Objectives: To determine the ability of Arg and Lys- gingipains to cleave CD14, TLR2, and TLR4 expressed on macrophages.
Methods: Peritoneal macrophages from mice were exposed to Arg- (RgpA & RgpB) and Lys- (Kgp) gingipains. Detection of TLR2, TLR4 and CD14 was determined by flow cytometry.
Results: RgpA & Kgp decreased the detection of CD14 in a concentration (P=0.0000002) and time dependent manner (P=0.03), whereas RgpB didn't have a significant effect .The type of gingipain influenced the strength of CD14 cleavage with Kgp>>RgpA>>RgpB. CD14 Proteolysis with Kgp needed a shorter incubation time and a lower protease concentration than RgpA mediated proteolysis. Surprisingly, short-term exposure to RgpA and Kgp led to an increase in the detection of TLR4. Exposure to RgpB did not affect TLR4 detection, and none of the gingipains influenced detection of TLR2 on macrophages.

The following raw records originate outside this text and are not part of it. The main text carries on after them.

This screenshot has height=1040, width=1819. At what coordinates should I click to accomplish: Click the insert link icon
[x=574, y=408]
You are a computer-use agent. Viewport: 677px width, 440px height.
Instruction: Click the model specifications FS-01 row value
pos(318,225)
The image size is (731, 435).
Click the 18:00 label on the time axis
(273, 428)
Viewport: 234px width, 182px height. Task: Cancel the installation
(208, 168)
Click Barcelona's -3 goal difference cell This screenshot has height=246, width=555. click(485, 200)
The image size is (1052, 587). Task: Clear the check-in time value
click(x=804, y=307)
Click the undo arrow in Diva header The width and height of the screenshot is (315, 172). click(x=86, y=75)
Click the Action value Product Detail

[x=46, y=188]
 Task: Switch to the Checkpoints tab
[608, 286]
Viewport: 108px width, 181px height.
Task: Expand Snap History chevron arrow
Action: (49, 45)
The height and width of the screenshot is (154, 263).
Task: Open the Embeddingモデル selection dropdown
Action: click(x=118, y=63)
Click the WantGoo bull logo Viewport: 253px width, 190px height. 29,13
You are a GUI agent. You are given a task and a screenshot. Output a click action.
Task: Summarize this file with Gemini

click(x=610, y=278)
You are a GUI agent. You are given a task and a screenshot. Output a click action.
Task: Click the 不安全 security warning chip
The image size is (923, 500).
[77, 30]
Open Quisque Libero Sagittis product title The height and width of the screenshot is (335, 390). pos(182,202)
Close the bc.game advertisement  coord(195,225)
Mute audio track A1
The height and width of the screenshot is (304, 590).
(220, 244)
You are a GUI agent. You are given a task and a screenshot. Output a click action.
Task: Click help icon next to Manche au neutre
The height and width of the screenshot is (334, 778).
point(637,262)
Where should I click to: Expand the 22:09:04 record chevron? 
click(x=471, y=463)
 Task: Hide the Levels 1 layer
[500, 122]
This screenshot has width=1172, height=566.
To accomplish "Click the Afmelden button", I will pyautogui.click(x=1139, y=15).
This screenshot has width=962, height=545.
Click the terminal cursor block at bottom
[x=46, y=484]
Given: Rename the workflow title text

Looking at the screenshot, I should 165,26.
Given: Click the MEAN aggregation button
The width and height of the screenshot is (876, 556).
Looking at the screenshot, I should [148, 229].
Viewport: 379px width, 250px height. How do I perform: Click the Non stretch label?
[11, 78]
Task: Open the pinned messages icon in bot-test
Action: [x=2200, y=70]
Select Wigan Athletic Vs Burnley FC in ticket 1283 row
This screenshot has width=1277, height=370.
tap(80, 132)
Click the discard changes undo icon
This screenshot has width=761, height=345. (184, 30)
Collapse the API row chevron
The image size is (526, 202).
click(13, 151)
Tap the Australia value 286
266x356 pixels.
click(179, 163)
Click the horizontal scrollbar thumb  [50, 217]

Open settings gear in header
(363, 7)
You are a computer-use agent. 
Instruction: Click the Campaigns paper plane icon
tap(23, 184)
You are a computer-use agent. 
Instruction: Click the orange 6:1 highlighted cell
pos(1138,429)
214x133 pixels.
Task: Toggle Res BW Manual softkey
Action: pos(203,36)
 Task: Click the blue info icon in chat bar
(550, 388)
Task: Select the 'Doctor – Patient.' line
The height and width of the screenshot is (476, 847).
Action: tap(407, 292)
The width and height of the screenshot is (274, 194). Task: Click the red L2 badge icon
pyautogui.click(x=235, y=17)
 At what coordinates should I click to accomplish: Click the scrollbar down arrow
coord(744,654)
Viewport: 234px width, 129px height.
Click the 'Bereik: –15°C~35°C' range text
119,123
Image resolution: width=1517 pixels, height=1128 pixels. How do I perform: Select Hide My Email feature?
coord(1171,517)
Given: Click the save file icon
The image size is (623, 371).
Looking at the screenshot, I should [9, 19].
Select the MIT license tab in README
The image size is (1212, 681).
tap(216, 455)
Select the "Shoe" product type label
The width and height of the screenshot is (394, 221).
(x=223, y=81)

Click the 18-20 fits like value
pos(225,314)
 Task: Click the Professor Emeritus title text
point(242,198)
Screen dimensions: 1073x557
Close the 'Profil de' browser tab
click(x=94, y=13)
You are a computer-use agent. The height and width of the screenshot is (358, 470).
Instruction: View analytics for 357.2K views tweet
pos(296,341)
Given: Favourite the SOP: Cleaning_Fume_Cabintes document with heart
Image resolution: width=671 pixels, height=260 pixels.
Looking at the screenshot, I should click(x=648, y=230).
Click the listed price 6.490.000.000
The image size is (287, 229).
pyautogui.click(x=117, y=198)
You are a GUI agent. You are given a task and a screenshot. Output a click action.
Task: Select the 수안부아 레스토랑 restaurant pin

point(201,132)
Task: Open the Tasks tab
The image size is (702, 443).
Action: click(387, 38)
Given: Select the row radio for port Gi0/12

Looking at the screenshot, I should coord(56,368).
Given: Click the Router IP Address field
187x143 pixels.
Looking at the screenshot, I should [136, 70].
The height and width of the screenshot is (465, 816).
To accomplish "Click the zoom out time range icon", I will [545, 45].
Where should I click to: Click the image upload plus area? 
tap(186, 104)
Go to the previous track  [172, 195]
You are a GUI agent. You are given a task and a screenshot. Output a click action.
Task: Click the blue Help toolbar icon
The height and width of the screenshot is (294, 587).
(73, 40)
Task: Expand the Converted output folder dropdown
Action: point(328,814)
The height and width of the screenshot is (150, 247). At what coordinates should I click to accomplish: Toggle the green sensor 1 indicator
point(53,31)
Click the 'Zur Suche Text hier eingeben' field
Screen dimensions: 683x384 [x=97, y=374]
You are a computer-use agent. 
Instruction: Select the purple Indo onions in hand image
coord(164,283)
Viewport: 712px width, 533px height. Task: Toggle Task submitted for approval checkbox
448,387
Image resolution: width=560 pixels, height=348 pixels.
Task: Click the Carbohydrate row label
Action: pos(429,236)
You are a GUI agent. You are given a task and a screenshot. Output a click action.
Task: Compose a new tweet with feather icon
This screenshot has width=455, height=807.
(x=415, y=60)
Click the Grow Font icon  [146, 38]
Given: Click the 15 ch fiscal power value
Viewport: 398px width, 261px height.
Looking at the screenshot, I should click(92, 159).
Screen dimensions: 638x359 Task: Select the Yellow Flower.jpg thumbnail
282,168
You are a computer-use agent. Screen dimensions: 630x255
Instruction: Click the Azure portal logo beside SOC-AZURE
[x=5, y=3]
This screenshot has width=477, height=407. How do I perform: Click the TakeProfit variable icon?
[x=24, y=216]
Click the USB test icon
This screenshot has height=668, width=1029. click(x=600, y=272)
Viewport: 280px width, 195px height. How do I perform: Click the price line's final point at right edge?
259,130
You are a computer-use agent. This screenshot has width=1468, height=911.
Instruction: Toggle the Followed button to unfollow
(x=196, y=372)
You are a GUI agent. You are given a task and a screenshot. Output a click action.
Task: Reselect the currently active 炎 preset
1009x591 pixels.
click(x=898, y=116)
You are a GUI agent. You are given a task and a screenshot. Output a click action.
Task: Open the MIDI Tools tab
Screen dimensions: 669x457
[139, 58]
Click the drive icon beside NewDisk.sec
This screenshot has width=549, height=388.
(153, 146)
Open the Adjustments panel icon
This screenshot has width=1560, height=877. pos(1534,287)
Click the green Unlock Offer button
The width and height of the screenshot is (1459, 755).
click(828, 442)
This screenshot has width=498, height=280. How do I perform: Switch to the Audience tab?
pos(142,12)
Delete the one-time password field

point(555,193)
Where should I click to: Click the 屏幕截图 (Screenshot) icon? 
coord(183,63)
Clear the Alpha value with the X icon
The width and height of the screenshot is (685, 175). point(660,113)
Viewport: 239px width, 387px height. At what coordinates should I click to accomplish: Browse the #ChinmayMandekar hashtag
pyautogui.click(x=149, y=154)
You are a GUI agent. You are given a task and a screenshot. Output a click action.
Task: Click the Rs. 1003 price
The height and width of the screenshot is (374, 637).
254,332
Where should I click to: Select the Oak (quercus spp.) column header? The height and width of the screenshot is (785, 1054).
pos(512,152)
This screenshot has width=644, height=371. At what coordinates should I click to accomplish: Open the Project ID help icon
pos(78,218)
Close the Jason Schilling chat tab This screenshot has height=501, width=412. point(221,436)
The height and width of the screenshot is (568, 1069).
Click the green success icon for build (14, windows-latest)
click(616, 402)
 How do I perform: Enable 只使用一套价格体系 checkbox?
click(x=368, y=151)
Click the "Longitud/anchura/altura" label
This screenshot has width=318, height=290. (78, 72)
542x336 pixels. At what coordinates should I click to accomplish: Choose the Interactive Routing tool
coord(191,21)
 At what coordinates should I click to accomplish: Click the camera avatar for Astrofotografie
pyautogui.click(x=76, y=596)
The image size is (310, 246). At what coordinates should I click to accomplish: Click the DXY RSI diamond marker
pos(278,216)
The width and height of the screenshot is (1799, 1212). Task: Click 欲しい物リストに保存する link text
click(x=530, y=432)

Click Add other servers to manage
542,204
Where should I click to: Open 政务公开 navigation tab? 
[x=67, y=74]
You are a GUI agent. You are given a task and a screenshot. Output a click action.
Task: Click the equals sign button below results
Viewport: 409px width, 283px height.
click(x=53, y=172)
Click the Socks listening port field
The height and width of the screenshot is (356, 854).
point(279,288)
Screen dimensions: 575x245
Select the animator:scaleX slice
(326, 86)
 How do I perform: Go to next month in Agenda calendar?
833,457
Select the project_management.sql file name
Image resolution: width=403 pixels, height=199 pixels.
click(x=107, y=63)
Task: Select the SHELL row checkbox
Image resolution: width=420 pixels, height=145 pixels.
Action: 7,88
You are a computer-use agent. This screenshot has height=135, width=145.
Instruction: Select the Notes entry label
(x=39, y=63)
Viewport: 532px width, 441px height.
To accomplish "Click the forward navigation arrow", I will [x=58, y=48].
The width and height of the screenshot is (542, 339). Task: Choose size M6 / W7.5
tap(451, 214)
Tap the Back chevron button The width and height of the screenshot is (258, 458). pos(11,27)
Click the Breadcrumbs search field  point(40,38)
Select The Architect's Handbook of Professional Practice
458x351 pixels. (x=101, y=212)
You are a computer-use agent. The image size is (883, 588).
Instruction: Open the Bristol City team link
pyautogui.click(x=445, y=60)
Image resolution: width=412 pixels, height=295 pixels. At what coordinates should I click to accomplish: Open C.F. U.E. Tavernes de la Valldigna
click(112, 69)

Conclusions: The gingipain hemaglutinin/adhesin site is important for CD14 cleavage since RgpB lacks this site and was unable to cleave CD14. Increased detection of TLR4 expression following exposure to RgpA and Kgp is transient and may be due to proteolysis of other cell surface components that hinder TLR4 detection. Longer exposure to the gingipains may lead to proteolysis of TLR4 itself. The fact that P. gingivalis selectively cleaves innate immune receptors suggests that the bacteria may influence the particular type of host response that develops. Further studies are needed to examine how gingipains may shape the host immune response to bacterial infection.